כרוכית (krukhit) — the @ sign; strudel pastry
Etymology
The Hebrew root כ.ר.כ (k-r-kh) conveys wrapping or rolling. In 1913 the Va'ad HaLashon HaIvrit coined כרוכית for the Austro-Hungarian pastry Strudel — thin sheets of dough with a filling that is literally "rolled up" inside — because the German name itself derives from the word for whirlpool. The public ignored the coinage and kept calling the pastry shtrodel.
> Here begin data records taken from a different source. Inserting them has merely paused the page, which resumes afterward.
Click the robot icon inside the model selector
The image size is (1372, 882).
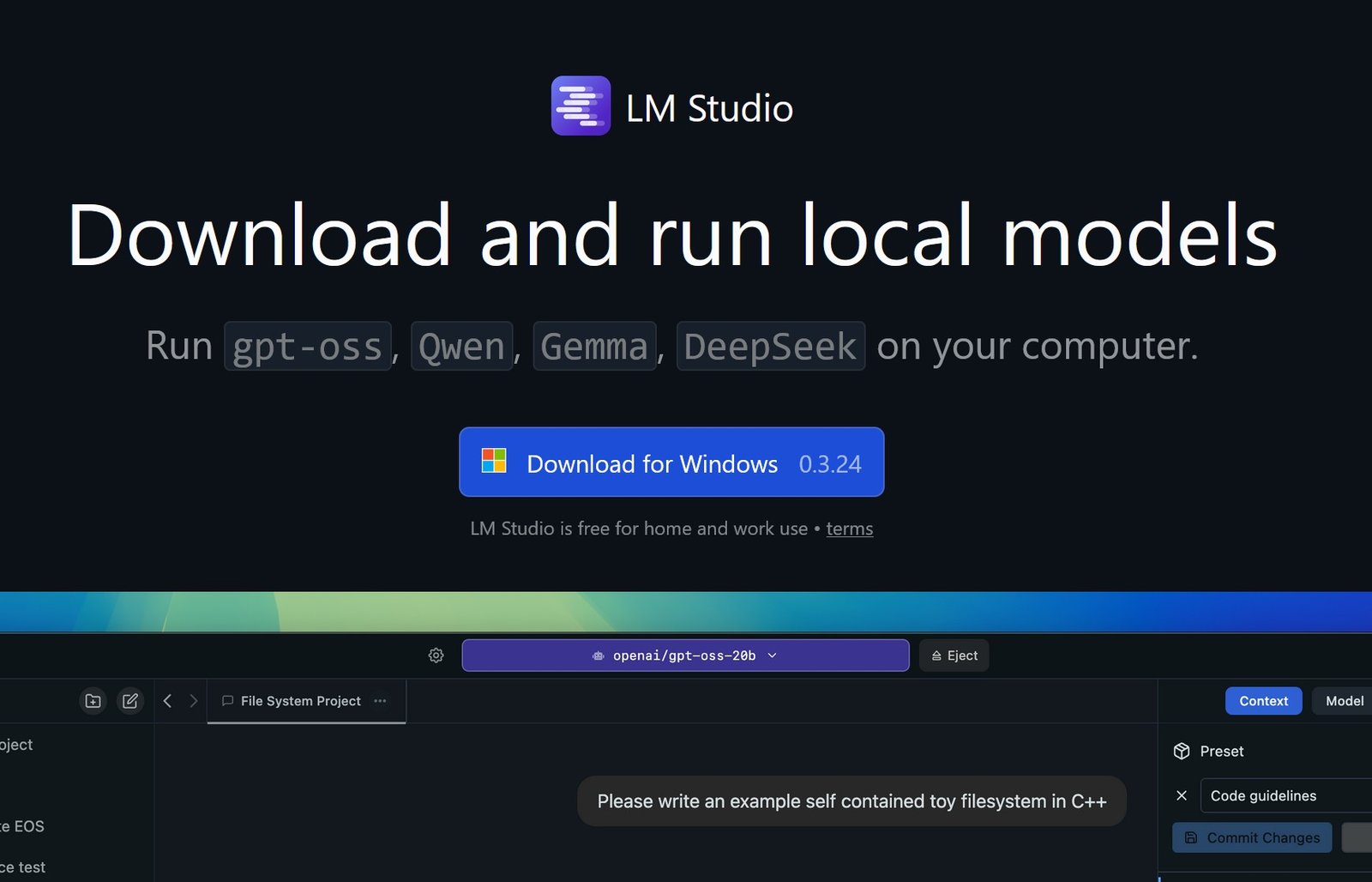click(597, 655)
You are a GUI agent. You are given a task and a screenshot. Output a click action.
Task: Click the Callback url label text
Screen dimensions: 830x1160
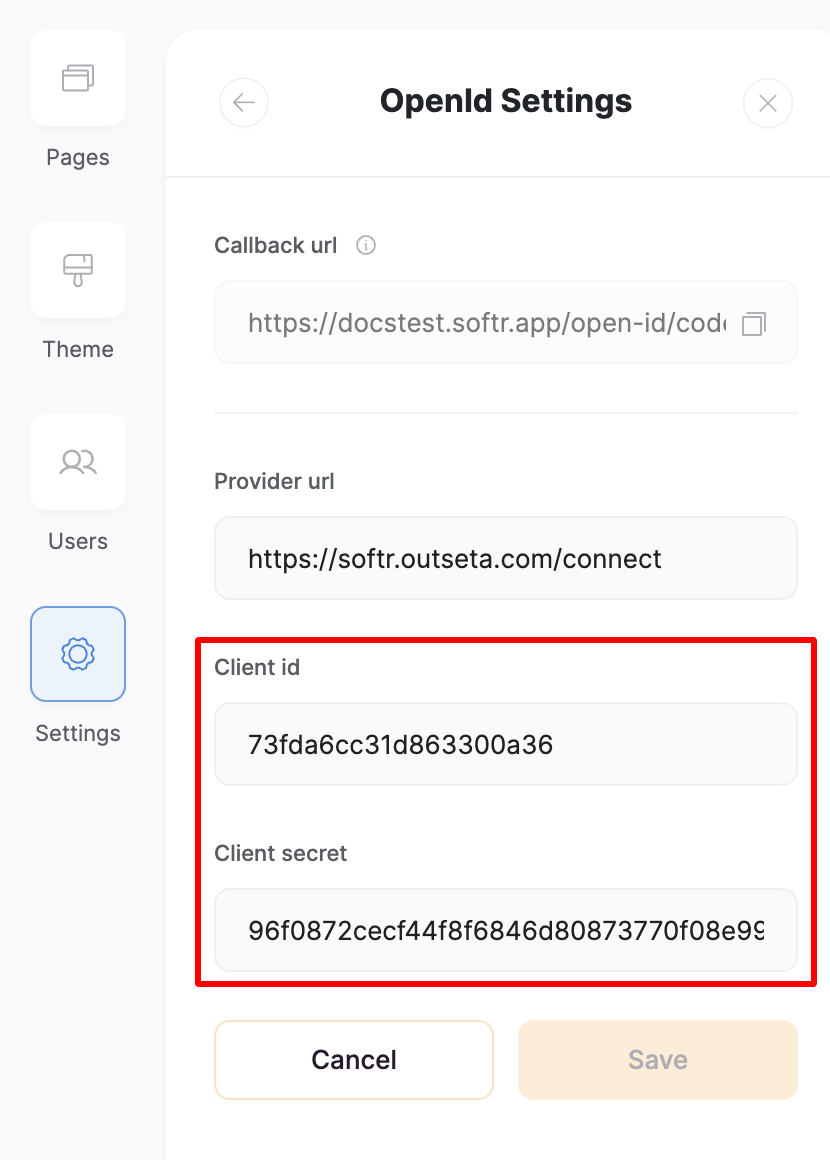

The @ symbol has a separate history. Its first documented appearance is in a 1536 letter from the Florentine merchant Francesco Lapi, writing from Seville to Rome, where he used it as an abbreviation for the Spanish/Portuguese unit of weight arroba (roughly 11.5 kg), a word derived from the Arabic al-rub' ("the quarter"). By the 17th century French merchants adopted @ to mean "each at a price of," and English commerce followed in the 18th century with the reading "at."
The symbol's digital career began in 1971 when American engineer Ray Tomlinson, working at BBN Technologies on the ARPANET, chose @ to separate a username from a host machine in email addresses — it was the only keyboard character that unambiguously meant "at" and appeared in no proper name. Email reached Israel around 1982, and Hebrew speakers first called the sign shablul (שבלול, "snail"), then shtrodel (שטרודל) through the 1990s, likely reinforced by the visual resemblance between the glyph and a cross-section of rolled pastry. Other languages coined their own folk names in those years: Dutch apenstaartje ("monkey's tail"), Italian chiocciola ("snail"), Greek papaki ("little duck"), Hungarian kukac ("worm"), Russian sobaka ("dog").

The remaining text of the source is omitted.